BOISE, Idaho – Scientists in Idaho will be flying military-style drone aircraft over the state's sagebrush sea, not in a bid to find terrorists but to help locate the best habitat for one of West's smallest mammals, the pygmy rabbit.
The flights, overseen by University of Idaho, Boise State University and University of Florida scientists, are meant to help determine whether aerial shots from small, unmanned planes can effectively locate the best areas to reintroduce captive-bred pygmy rabbits into the wild.
So far, a pygmy rabbit population in Washington state has been declared endangered under federal law, though some groups have sought broader protections elsewhere across the West through lawsuits.
With the flights, scientists from the universities will be taking high-resolution digital shots, in color and infrared, over Bureau of Land Management property in Idaho's Lemhi County from June 27-29.
"As part of the effort to save the rabbits from extinction, the test aims to identify the best areas in which to reintroduce captive-bred pygmy rabbits," according to members of the team including Jennifer S. Forbey, a Boise State University professor who will help in maneuvering the drones from a base in the Idaho mountains.
This isn't the first time Forbey and other scientists have taken to the West's skies with drones in their pursuit of helping the rabbits, which are small enough to fit in the palm of a person's hand and have some peculiar habits that have hindered their survival, including the tendency for females to fight off potential male partners.
Starting in 2011, she joined U.S. Geological Survey scientists flying drones over the Idaho desert near Shoshone, to the southwest of this year's target, in pursuit of more information about where these rabbits live. The rabbits' range, which historically covered portions of California, Oregon, Nevada, Idaho, Montana, Wyoming, Utah and Washington, has been fragmented through development, agriculture and grazing.

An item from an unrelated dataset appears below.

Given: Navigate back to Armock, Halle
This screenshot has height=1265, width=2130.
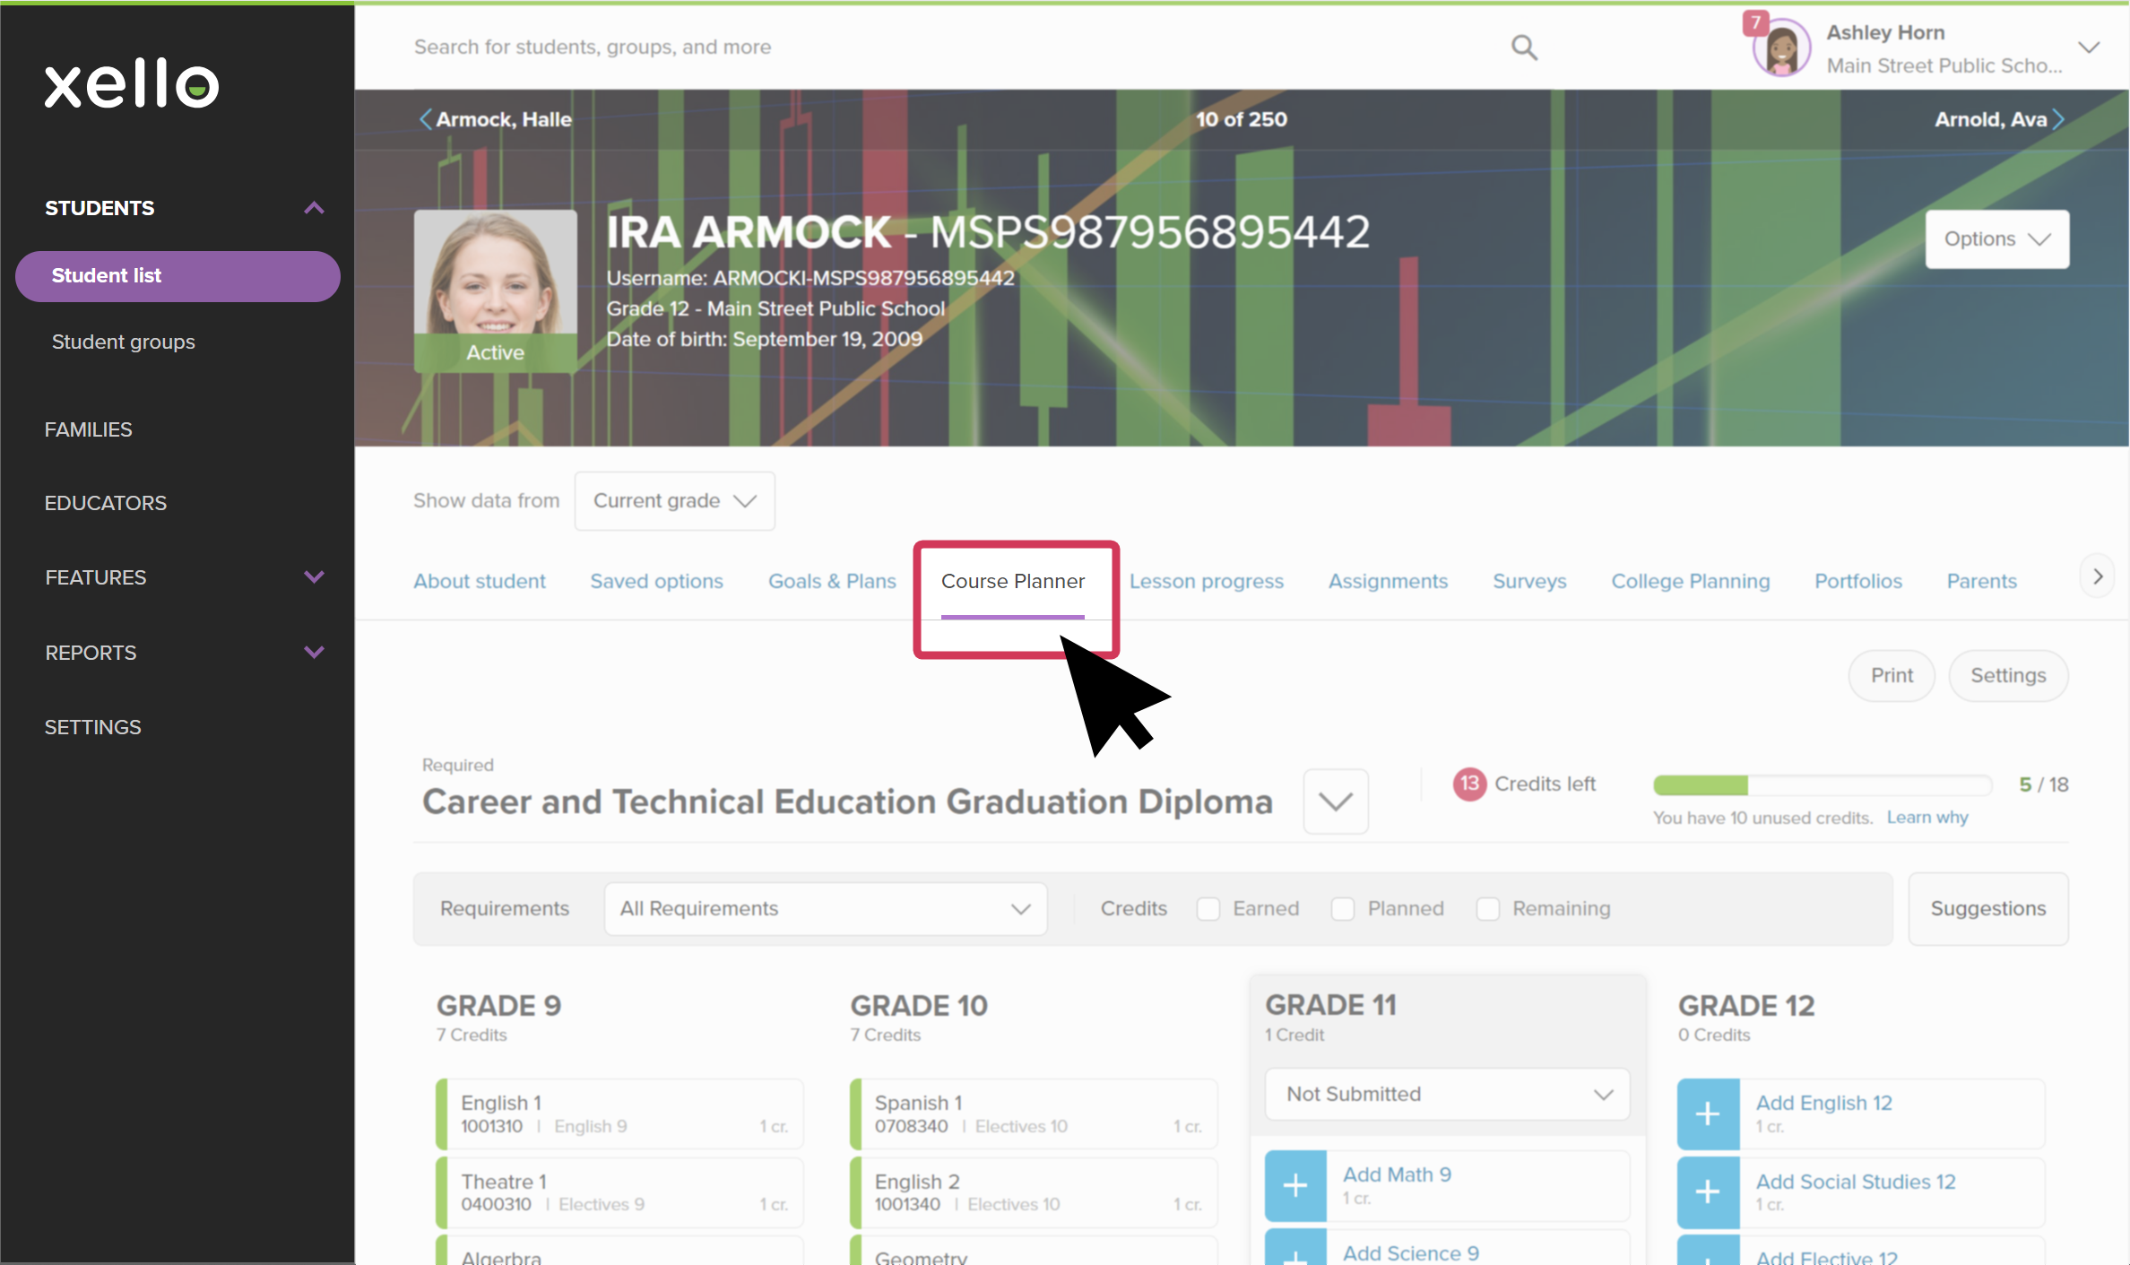Looking at the screenshot, I should [x=494, y=118].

In 2003, the U.S. Fish and Wildlife Service listed one distinct population of the rabbits, in Washington state's Columbia Basin, as endangered.
Such drone flights haven't been without detractors, however.
As more and more groups -- from law enforcement agencies to utilities with sprawling transmission systems -- opt for the aircraft to help them cover broad, unpopulated expanses, leery Idaho lawmakers during the 2013 Legislature debated limits on the activity, out of concern drones might be used for spying on people going about their lawful business.
A law passed just this April forbids anybody in Idaho from using a drone to conduct unwarranted surveillance -- including media paparazzi who might be tempted to fly over some celebrity's estate in the resort town of Sun Valley to take unauthorized photos.
The university scientists say they've got all the approvals for their rabbit-habitat hunting flights.
The University of Florida Unmanned Aircraft Systems Research Program, a partner in this research, has received go-ahead from the Federal Aviation Administration, provided scientists stay over unpopulated areas and don't stray beyond a one nautical mile radius from the controller on the ground.